Thursday, March 20, 2014

BFI FLARE - Opening Night Gala - LILTING

LILTING is a movie that drips with sincerity and authenticity and makes you cry - but not in that emotionally manipulative way that a film like THE BLIND SIDE brings you to a crescendo of weepiness - but in the quiet way that a movie about real loss can. And despite all this - and its profound investigation of grief and the guilt around caring for our ageing parents and the difficulty of coming out - and the way in which we circumscribe our communication to shelter others or shelter ourselves - it's actually a properly laugh-out-loud funny film! That all this comes from a first-time feature writer-director is just astonishing!

The movie is about unpicking the memories and emotions around a dead young man called Kai (Andrew Leung) who lived in  London with his long-time partner Richard (Ben Whishaw) but hadn't come out to his possessive mother Jun (Pei-Pei Cheng).  We begin the movie after his death but in a series of elegantly languidly interlaced flashbacks we get to know and sympathize with Kai over his genuine love for his mother but the way in which he feels trapped by his dependence on her. Meanwhile, in the present, as his boyfriend struggles to grieve for Kai, we see him start to visit her in a nursing home, despite her evident dislike for the rival for her son's attentions, and the ambiguity surrounding how much she really knows about the nature of their relationship.  Much of the humour of the film comes from the incipient relationship between Jun and another resident at the home, Alan (Peter Bowles). Initially, Richard introduces them to a translator (Naomie Christie) to aid their romance, but soon as Naomie becomes more involved in their lives, it's Richard and Jun that she mediates and translates for. 

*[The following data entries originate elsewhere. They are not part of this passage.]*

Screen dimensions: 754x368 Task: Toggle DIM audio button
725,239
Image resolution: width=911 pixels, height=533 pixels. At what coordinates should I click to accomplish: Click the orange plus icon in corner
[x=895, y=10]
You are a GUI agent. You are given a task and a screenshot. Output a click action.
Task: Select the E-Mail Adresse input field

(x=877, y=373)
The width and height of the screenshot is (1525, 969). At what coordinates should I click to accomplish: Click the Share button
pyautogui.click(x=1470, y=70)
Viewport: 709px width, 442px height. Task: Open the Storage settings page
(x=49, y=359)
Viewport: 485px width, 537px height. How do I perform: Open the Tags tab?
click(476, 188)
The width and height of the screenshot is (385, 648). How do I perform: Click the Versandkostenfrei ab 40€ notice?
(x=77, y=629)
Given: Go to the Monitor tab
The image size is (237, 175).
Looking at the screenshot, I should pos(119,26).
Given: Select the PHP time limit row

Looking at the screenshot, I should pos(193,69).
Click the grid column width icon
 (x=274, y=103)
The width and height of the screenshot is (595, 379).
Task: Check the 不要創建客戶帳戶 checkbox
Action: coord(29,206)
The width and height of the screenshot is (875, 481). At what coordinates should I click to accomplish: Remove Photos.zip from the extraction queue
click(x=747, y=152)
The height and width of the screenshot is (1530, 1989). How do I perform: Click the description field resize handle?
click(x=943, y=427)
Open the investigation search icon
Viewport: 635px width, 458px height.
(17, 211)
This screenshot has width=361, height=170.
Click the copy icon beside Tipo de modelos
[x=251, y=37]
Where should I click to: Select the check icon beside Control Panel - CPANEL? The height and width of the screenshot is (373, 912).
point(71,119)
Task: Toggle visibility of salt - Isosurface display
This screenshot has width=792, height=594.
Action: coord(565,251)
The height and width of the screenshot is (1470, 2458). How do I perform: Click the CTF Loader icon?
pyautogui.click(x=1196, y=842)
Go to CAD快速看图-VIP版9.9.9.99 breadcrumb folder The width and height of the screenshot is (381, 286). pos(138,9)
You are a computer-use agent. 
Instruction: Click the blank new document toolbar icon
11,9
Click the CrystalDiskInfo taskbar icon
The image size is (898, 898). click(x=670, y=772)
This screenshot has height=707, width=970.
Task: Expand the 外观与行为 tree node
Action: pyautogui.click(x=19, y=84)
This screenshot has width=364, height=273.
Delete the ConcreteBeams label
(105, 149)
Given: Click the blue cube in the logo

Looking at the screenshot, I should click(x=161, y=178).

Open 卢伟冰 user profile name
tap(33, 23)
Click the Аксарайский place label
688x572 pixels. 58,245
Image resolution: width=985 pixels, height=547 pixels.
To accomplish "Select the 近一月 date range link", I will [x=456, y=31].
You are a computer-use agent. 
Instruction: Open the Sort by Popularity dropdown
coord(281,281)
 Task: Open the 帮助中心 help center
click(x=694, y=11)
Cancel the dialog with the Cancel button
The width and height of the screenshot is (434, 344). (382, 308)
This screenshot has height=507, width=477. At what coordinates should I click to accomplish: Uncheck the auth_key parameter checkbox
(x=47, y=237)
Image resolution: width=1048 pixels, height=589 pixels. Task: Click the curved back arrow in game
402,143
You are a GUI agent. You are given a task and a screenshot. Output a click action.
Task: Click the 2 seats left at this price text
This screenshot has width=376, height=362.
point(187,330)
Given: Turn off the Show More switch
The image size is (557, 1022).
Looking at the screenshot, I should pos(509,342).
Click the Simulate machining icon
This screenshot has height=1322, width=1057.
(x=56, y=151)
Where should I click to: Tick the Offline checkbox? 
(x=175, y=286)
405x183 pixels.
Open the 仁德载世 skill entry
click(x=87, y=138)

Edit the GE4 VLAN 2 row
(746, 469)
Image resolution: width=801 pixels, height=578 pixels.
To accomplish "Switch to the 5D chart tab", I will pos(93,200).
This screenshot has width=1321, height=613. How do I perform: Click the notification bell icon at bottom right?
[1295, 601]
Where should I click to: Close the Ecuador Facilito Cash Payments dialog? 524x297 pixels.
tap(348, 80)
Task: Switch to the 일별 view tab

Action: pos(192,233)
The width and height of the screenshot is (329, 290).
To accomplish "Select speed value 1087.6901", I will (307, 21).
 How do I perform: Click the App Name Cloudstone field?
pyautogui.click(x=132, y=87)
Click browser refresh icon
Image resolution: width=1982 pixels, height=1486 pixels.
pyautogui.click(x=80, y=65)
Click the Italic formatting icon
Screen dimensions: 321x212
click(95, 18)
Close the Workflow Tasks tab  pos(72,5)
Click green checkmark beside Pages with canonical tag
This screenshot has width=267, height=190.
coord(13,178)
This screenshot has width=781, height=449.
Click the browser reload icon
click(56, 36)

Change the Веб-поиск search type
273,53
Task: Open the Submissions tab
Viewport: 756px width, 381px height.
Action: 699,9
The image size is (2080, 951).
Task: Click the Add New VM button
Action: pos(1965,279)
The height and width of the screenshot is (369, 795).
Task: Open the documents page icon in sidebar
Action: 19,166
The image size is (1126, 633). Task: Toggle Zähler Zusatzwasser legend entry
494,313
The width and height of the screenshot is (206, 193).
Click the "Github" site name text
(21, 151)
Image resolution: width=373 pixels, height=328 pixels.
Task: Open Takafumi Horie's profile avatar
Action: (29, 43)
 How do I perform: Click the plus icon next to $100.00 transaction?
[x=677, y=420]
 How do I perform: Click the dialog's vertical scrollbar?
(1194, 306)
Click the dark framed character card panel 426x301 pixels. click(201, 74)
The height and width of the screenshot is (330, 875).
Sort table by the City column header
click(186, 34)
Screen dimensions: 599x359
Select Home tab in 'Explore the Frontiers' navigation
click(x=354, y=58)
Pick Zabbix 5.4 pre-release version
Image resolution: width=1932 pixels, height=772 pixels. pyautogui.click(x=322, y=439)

I want to emphasize just what a beautifully elegant and softly woven film this is.  How authentic and conflicted the relationships feel, and just how good the performances are, so that even in the midst of selfish arguments you can sympathize with each participants.  I left the cinema having laughed out loud but also having quietly cried - feeling that I really knew these people and desperately cared about what was going to happened to them.  I can't tell you how infrequent an experience that is at the cinema and how much these unique voices must be supported.  Moreover, why isn't Ben Whishaw more famous? 

I suppose the final question is, with the movie featuring a gay couple, and centering on the issue of coming out, whether this is exclusively a gay interest film.  I would argue that it deserves a far wider audience that that.  The issue of how we as vital children relate to our ageing parents is universally relatable as is the idea of what we choose to say and with-hold in our relationships.  This is a wise film indeed. 

LILTING played Sundance, where Urszula Ponticus won the cinematography award for World cinema - Dramatic,  and BFI Flare 2014.  It will be released in the UK and Ireland on June 20th.